> _Records shown_
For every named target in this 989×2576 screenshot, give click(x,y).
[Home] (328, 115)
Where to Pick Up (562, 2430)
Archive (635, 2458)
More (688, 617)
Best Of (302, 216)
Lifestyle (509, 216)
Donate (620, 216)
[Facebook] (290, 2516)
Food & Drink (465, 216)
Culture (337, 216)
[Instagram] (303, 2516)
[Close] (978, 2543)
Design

> _Aim of the task_
Please set down each of the entries above exactly as given.

> _Answer section_
For every named target in this 989×2576 screenshot, give click(x,y).
[Home] (328, 115)
Where to Pick Up (562, 2430)
Archive (635, 2458)
More (688, 617)
Best Of (302, 216)
Lifestyle (509, 216)
Donate (620, 216)
[Facebook] (290, 2516)
Food & Drink (465, 216)
Culture (337, 216)
[Instagram] (303, 2516)
[Close] (978, 2543)
Design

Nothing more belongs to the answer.